Jeff Cohen, author of “Cable News Confidential: My Misadventures in Corporate Media,” told The Post that the issue is the hosts are not disclosing how close they are with Trump. (Although, geez, by this point, we kind of know that, don’t we?)
Cohen told The Post, “Journalists and media are supposed to be public checks on power, not private advisers to power. A commentator is still a journalist, and even if the commentator doesn’t consider him or herself to be a journalist, they still have to tell the public when they played a role in something they’re commenting on.”

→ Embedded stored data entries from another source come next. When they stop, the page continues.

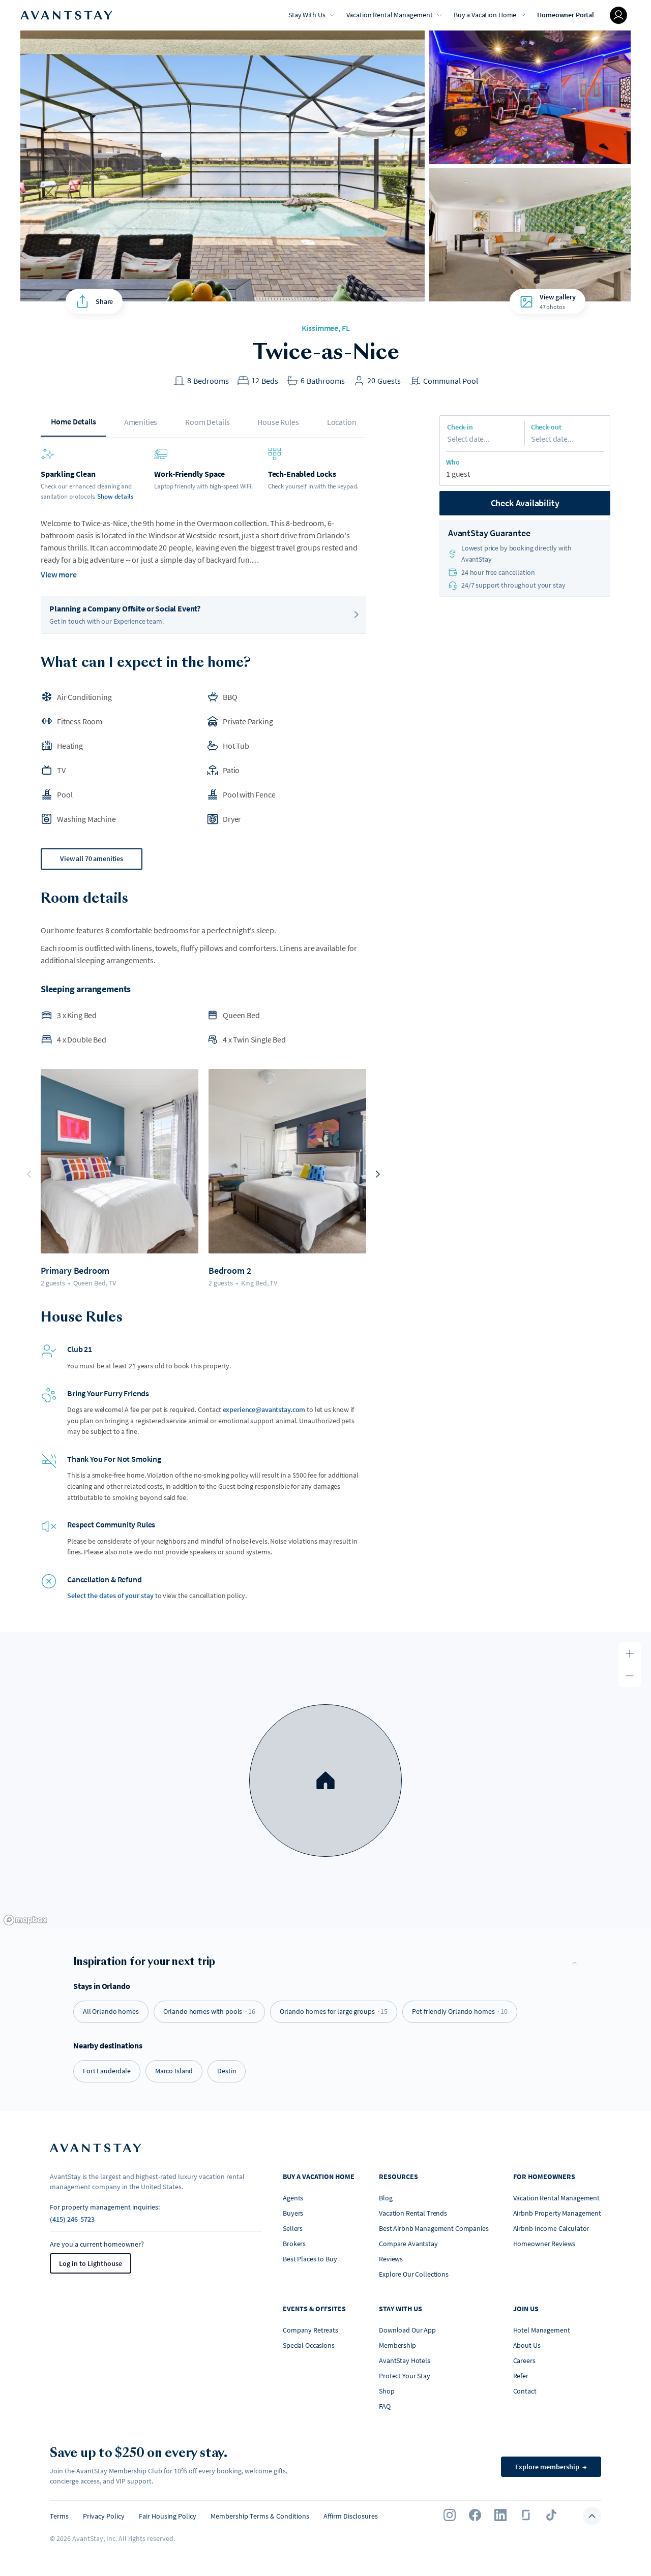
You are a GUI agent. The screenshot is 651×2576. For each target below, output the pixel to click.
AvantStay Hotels (404, 2360)
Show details (115, 496)
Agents (293, 2197)
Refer (520, 2375)
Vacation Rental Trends (413, 2213)
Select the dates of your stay (110, 1595)
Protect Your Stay (404, 2375)
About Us (527, 2345)
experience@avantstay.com (264, 1409)
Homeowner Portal (565, 14)
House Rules (278, 422)
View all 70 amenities (91, 858)
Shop (386, 2391)
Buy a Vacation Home (485, 14)
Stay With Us (306, 14)
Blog (385, 2197)
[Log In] (618, 15)
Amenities (141, 422)
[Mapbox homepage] (25, 1920)
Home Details (73, 421)
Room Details (207, 422)
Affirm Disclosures (350, 2516)
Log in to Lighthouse (90, 2263)
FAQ (385, 2406)
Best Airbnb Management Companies (434, 2228)
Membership (397, 2345)
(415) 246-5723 (72, 2219)
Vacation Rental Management (389, 14)
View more (59, 574)
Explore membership (551, 2466)
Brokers (294, 2243)
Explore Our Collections (414, 2274)
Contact (525, 2391)
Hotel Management (541, 2330)
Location (342, 422)
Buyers (293, 2213)
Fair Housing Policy (167, 2516)
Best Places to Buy (310, 2258)
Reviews (391, 2258)
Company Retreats (310, 2330)
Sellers (293, 2228)
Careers (524, 2360)
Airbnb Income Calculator (551, 2228)
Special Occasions (309, 2345)
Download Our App (407, 2330)
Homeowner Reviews (544, 2243)
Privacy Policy (104, 2516)
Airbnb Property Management (557, 2213)
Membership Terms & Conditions (260, 2516)
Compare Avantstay (408, 2243)
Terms (59, 2516)
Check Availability (525, 503)
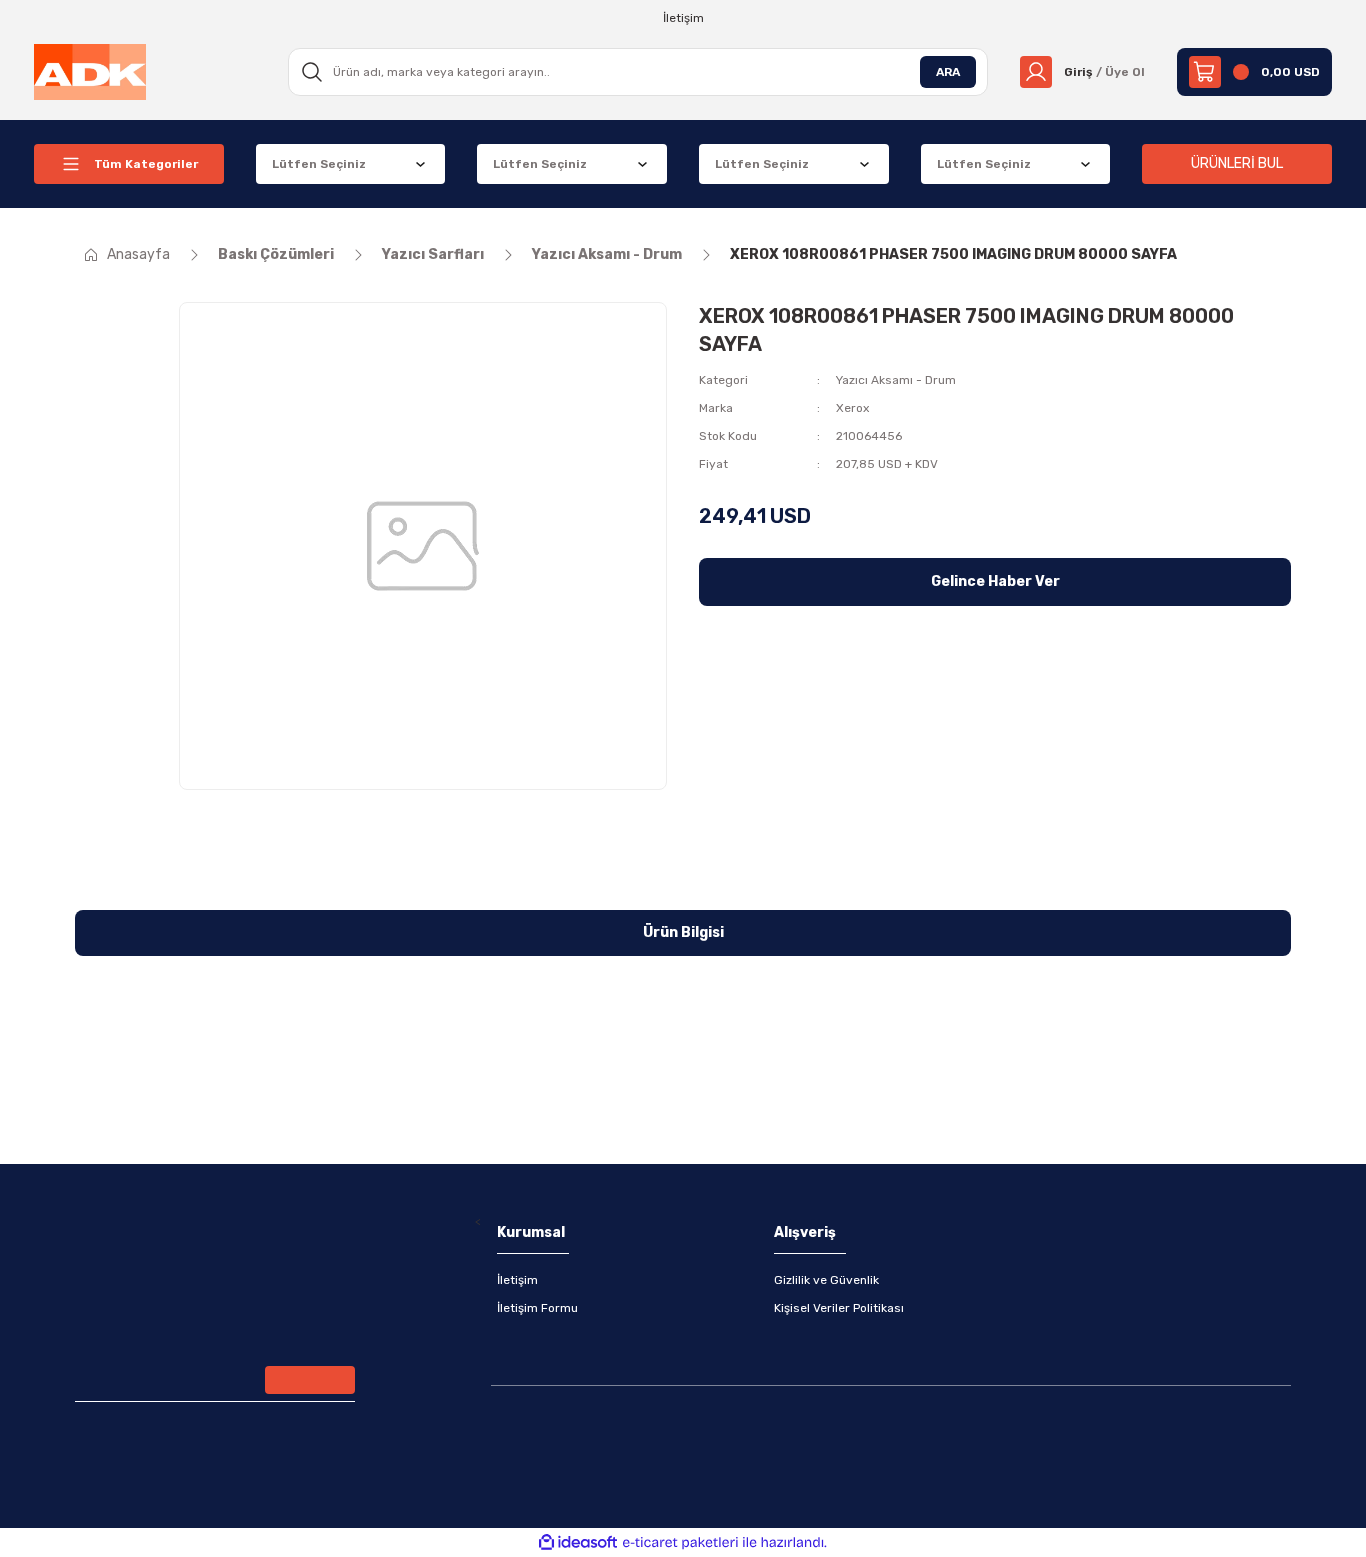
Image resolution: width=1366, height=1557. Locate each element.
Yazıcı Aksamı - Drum (896, 380)
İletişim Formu (537, 1308)
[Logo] (90, 71)
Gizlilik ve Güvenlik (826, 1280)
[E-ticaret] (680, 1543)
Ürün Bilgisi (683, 932)
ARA (948, 72)
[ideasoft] (578, 1542)
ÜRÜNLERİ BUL (1237, 163)
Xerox (852, 408)
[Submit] (310, 1380)
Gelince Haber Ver (995, 581)
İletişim (517, 1280)
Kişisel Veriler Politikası (839, 1308)
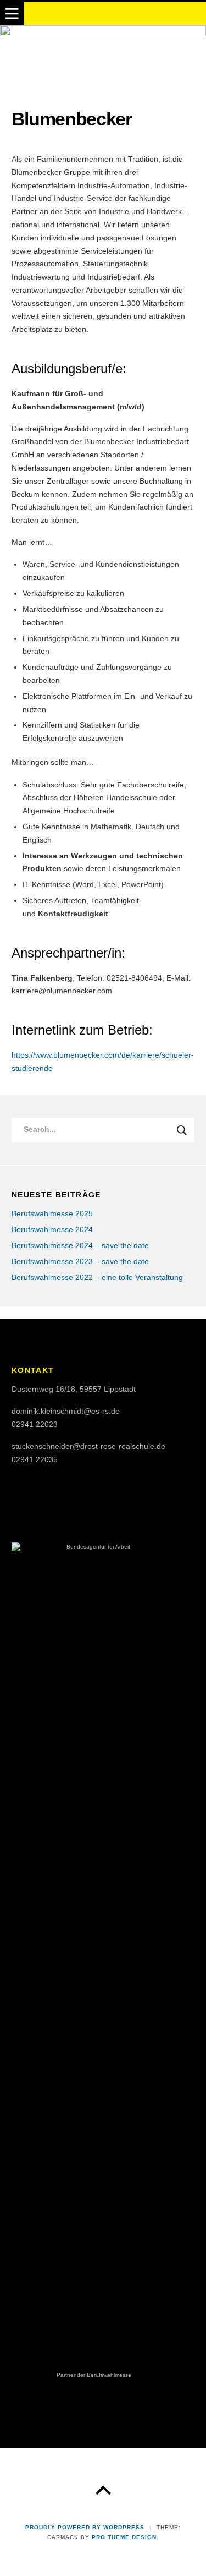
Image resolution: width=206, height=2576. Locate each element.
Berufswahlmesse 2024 (52, 1230)
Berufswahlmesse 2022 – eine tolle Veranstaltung (97, 1277)
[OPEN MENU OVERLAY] (12, 14)
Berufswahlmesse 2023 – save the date (80, 1261)
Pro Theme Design (124, 2537)
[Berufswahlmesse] (103, 55)
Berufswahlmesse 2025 (52, 1214)
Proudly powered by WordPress (85, 2527)
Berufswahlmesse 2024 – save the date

Many of those over at Fox News either don’t know that or they know that and simply don’t care. Neither is good.
A bad error
Ugh, here’s some sloppy work. Politico’s Playbook ran an item on Saturday morning saying Supreme Court Justice Sonia Sotomayor had dinner at some swanky D.C. restaurant on Friday night with Democratic leader Chuck Schumer and House Speaker Nancy Pelosi. This would have been only hours after Sotomayor did not appear for oral arguments about COVID-19 mandates in the Supreme Court.
But, as it turned out, the woman in the photo that Politico thought was Sotomayor was actually Schumer’s wife, Iris Weinshall. Politico ran a correction that partly blamed the person who sent the photo and said, “POLITICO standards require we verify this information. The editor who received the tip failed to do so in this case. We deeply regret the error.”
Everyone makes a mistake now and then, but this is a bad one because of the implications involved had it been true. Not showing up for important in-person Supreme Court work but then hanging out at a restaurant that night? With Democratic leaders, no less?
This is a bad mistake that could’ve been cleared up with a phone call or two and, instead, has led to some bad misinformation and conspiracy theories.